Entries shown:
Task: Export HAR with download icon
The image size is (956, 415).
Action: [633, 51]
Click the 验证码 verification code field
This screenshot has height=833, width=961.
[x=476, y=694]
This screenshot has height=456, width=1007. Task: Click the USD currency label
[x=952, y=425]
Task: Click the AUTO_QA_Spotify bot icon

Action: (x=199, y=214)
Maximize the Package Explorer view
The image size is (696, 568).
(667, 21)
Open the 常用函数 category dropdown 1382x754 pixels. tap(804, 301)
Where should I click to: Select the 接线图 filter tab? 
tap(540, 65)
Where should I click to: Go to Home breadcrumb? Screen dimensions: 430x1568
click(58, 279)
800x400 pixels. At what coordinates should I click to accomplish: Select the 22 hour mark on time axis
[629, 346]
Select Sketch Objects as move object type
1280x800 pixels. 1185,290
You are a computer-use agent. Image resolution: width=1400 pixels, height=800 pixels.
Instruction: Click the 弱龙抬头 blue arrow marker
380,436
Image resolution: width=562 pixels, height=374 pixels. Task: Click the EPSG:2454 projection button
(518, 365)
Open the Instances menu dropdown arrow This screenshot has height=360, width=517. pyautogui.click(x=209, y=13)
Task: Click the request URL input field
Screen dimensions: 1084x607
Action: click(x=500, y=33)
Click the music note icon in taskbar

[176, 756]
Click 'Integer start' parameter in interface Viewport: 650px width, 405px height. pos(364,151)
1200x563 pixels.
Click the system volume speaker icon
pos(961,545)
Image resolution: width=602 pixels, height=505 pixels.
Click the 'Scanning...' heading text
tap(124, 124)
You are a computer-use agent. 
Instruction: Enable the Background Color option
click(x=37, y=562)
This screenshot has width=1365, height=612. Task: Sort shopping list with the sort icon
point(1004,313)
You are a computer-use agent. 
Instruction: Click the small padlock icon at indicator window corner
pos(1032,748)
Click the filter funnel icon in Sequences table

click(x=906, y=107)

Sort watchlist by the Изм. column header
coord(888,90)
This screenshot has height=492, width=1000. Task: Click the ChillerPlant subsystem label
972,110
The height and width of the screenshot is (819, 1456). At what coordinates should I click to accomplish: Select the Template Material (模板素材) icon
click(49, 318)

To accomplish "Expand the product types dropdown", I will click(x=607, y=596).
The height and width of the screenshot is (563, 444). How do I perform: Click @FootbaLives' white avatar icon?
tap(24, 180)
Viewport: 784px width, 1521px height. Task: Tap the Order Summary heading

Brief:
Repeat the entries above word for word, starting at their first line and ending at the line containing "Open the 常用函数", with both of those lines included.

The completed task:
Task: Export HAR with download icon
The image size is (956, 415).
Action: [633, 51]
Click the 验证码 verification code field
This screenshot has height=833, width=961.
[x=476, y=694]
This screenshot has height=456, width=1007. Task: Click the USD currency label
[x=952, y=425]
Task: Click the AUTO_QA_Spotify bot icon

Action: (x=199, y=214)
Maximize the Package Explorer view
The image size is (696, 568).
(667, 21)
Open the 常用函数 category dropdown 1382x754 pixels. tap(804, 301)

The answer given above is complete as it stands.